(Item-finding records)
******************************

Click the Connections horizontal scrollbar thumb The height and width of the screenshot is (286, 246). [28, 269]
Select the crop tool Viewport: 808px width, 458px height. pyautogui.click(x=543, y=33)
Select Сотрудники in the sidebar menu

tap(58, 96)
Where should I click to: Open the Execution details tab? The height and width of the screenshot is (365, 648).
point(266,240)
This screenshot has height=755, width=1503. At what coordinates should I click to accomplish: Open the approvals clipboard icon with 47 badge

******************************

• _TASK TO COMPLETE_:
Please pull out each line above that contains the word "screenshot". Letter case must match.

• _THE OUTPUT_:
Click the Connections horizontal scrollbar thumb The height and width of the screenshot is (286, 246). [28, 269]
Where should I click to: Open the Execution details tab? The height and width of the screenshot is (365, 648).
This screenshot has height=755, width=1503. At what coordinates should I click to accomplish: Open the approvals clipboard icon with 47 badge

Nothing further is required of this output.